Task sharing within a managed clinical network to improve child health in Malawi

The health system in Malawi

Malawi has a rapidly growing population of currently 16 million, 80% of whom live
in rural areas and approximately 50% of whom are less than 15 years old; the paediatrician-to-child
ratio is 1:500 000. However, the country has an extensive tiered health system infrastructure
based on village clinics, clinics, district hospitals (27 district hospitals and 23
mission hospitals), 4 central hospitals and 2 mental health hospitals 1]. Health facilities are managed by the Ministry of Health (MOH) (60%) or owned and
run in collaboration with the Christian Health Association of Malawi (CHAM) (40%).
The MOH aims to deliver healthcare services which are within their budgetary and human
resource means and aims to provide a basic package of evidence-based care for all
Malawians. Constraints to its implementation include weak health system support and
shortage of staff 2]. There are also inequities, with the wealthier accessing services more than the poor
3], 4]. The rural poor are particularly at risk for these health inequities 5]. The medical workforce in Malawi consists of non-physician clinicians (medical assistants,
clinical officer) and physicians or doctors (medical officers who are generalists
and specialists). The former cadres vastly outnumber the latter (see Table 1). Since 1991, doctors have been trained at one institution, the College of Medicine
(COM), and 500 medical doctors have graduated. An analysis of recent graduates between
2006 and 2012 showed a retention of 80% but with significant decay each year in the
number of graduates still working in the public system (around 50% after 5 years)
and less than one third working in rural areas, even shortly after graduation 6]. This is despite the allocation of new graduates to district hospitals 7]. Paediatric specialists working in the public health system in Malawi are located
in two of the four central hospitals in Blantyre and Lilongwe. There are no specialists
in two referral hospitals or in any of the district or mission hospitals. Since 2004,
the COM has been training specialists in paediatrics and child health. This cadre
receives 2 years training in Malawi and 2 years in South Africa. Upon passing their
professional examinations, these specialists generally take up consultant positions
in one of the four central hospitals.

Table 1. Location of paediatric specialists and clinical officers employed by the MOH

Malawi, like 25 other countries in sub-Saharan Africa, relies heavily on a cadre who
provide diagnostic and clinical services similar to doctors but who are not graduates;
they are often described as non-physician clinicians 8]. Malawi has two groups of non-physician clinicians, called clinical officers (COs)
and medical assistants (MAs). COs undergo 3 years of training, are awarded a diploma
in clinical medicine and serve an internship of 1 year. They offer a broad range of
expertise in clinical services, including assessing and treating a wide range of paediatric
and adult medical conditions, basic surgery and caesarean sections. MAs receive 2
years training, do not serve internship and do not perform surgery 9]. COs and MAs provide front line medical services in all specialities and at all level
of facilities. However, there is no clear career pathway for them to follow upon graduation.

Managed clinical networks

Managed clinical networks (MCNs) are hierarchically linked groups of professionals
and organizations, from primary, secondary and tertiary care, working together across
professions and ranks to ensure equitable provision of high-quality healthcare 10]. Successful development depends on the relationships which develop between the professionals
and organizations and ideally results in the optimal use of clinicians’ time at each
rank. The Royal College of Paediatrics and Child Health has articulated that MCNs
have been shown to ensure that the right care is provided as close to home as possible,
and clinical networks are fundamental to this aim 11]. A network may be focused on a specific disease or a specialty, and the principles
of networking services have been applied in diabetes care, paediatrics, cardiology
and vascular surgery.
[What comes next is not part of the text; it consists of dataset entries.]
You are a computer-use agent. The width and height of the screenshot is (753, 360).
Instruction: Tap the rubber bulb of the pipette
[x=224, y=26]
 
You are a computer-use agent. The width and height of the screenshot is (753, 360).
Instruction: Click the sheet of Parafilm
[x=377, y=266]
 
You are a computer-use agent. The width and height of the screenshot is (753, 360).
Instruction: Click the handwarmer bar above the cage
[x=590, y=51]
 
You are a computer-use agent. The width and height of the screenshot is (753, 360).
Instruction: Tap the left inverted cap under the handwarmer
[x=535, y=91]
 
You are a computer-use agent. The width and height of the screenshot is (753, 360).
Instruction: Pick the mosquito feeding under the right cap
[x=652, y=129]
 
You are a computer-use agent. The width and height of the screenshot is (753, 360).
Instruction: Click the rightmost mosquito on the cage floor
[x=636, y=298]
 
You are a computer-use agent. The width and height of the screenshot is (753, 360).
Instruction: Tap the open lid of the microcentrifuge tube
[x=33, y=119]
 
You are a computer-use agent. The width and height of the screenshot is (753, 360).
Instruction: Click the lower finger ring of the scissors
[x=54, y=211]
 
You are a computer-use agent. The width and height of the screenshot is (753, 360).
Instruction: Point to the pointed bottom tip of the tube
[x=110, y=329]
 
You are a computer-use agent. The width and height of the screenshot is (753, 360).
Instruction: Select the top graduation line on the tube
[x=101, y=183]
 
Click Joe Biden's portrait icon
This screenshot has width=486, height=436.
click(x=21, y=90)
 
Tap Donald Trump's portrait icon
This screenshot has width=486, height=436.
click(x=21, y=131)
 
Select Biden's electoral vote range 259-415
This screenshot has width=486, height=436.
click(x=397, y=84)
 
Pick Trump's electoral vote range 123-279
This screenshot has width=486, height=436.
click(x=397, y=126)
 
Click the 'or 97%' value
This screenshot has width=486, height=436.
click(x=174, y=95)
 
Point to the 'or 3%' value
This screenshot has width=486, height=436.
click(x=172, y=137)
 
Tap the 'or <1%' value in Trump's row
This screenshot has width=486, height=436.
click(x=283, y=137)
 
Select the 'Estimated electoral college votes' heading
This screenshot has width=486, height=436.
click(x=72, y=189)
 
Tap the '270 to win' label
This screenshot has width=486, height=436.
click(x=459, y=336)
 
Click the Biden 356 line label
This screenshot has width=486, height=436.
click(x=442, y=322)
One paediatric model described strives to ensure the right balance
between local and specialized services for 400 000 children, and the successes include
the use of common standards for management hosted on a website which serves all professionals
and the joint ownership of clinical problems across secondary and tertiary providers
12]. The MCN model has also been used in Malawi in the context of the ear, nose and throat
(ENT) service. There is one ENT surgeon in the central hospital in the southern region,
who has trained 15 clinical officers in ENT, each placed in a district hospital. This
has resulted in bringing ENT expertise much closer to the patient with the opportunity
for the ENT CO in the district to discuss cases with the ENT surgeon and refer as
appropriate 13]. The expected outcomes of MCNs are improved access for those living rurally, equity
and quality of care and transfer of knowledge between health professionals with the
emphasis shifting from buildings and organizations to services and patients supported
by regular meetings and communication between clinicians, shared protocols and guidelines,
access to mentoring and regular audit 14]. Given the largely rural population and the scarcity of specialists in rural districts,
it is plausible that a managed clinical network model may confer advantages. We hypothesize
that paediatricians sharing their expertise within the model of a managed clinical
network may improve child health in Malawi.